Dagegen vermag der Beschwerdeführer nicht mit Erfolg mit dem Argument anzukämpfen, sein Anwalt habe sich in Fristensachen bisher immer gewissenhaft verhalten und auch durch die Organisation seiner Kanzlei dafür gesorgt, daß bisher keine Fristversäumung vorgefallen sei. Anders als etwa im Falle der Überwachungspflicht des Anwalts gegenüber seinen Angestellten, die bei gesicherter Vertrauenswürdigkeit des betreffenden Angestellten erst im Falle auftretender Fehlleistungen strenger zu beurteilen sein mag, kann ein gröberes Versehen des Anwaltes selbst bei der Fristenwahrung nicht etwa deshalb einer milderen Beurteilung unterzogen werden, weil ihm ein solches Versehen vorher nie unterlaufen ist.
Ein einem Parteienvertreter widerfahrendes Ereignis gibt nur dann einen Wiedereinsetzungsgrund für die Partei ab, wenn dieses Ereignis für den Vertreter selbst unvorhergesehen oder unabwendbar war und es sich hiebei um einen minderen Grad des Versehens handelt.
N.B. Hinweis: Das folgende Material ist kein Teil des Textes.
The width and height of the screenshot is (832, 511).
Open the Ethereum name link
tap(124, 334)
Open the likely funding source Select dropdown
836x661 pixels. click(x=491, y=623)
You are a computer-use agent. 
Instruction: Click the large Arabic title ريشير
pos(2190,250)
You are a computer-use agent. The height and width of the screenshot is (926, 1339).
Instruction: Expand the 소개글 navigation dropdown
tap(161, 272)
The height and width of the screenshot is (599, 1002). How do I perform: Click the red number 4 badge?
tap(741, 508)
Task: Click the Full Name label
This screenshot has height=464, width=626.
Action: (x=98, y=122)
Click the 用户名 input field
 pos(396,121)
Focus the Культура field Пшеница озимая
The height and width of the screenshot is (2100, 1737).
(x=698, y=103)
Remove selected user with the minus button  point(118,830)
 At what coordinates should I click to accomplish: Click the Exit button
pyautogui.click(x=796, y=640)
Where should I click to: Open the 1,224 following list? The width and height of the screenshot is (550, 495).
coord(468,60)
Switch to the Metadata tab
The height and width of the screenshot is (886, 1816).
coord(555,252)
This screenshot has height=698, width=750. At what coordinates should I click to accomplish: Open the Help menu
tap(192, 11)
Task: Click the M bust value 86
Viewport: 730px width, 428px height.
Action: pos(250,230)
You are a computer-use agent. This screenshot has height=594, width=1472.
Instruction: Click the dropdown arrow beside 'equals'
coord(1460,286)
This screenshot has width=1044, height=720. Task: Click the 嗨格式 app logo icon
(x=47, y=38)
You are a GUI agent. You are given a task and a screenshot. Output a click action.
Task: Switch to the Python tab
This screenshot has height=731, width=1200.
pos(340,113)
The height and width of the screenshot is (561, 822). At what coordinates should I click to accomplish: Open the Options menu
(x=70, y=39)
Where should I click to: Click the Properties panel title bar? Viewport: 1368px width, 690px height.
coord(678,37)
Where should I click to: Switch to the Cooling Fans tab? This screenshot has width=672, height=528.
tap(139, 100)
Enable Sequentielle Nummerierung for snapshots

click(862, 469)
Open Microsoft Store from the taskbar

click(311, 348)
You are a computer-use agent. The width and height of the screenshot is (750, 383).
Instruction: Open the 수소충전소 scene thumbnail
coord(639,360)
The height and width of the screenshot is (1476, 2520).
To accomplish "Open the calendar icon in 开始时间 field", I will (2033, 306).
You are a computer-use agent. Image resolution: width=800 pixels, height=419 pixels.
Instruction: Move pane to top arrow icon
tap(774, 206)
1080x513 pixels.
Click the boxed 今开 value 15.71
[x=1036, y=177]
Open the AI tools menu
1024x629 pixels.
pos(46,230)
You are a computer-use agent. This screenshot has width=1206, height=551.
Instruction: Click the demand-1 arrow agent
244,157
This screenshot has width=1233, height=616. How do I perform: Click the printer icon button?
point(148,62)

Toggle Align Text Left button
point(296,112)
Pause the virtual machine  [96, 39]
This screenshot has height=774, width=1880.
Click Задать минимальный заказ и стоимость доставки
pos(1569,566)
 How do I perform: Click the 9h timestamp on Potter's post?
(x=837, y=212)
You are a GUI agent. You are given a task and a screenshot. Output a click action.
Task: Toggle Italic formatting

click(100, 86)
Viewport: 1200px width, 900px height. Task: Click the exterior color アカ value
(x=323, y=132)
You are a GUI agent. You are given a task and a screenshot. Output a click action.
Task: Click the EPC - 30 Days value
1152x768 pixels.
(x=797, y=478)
Ein Verschulden des Vertreters, das über den minderen Grad des Versehens hinausgeht, schließt die Wiedereinsetzung in den vorigen Stand aus (vgl. dazu den Beschluß des Verwaltungsgerichtshofes vom 16. März 1993, Zl. 89/14/0254). Die belangte Behörde hat daher durch die Bestätigung der Abweisung des Wiedereinsetzungsantrages des Beschwerdeführers nicht das Gesetz verletzt.
Die Beschwerde war aus diesen Gründen gemäß § 42 Abs. 1 VwGG als unbegründet abzuweisen.
Die Entscheidung über den Aufwandersatz gründet sich auf die §§ 47 und 48 Abs. 2 Z. 1 und 2 VwGG i.V.m. Art. I B Z. 4 und 5 der Verordnung des Bundeskanzlers BGBl. Nr. 416/1994.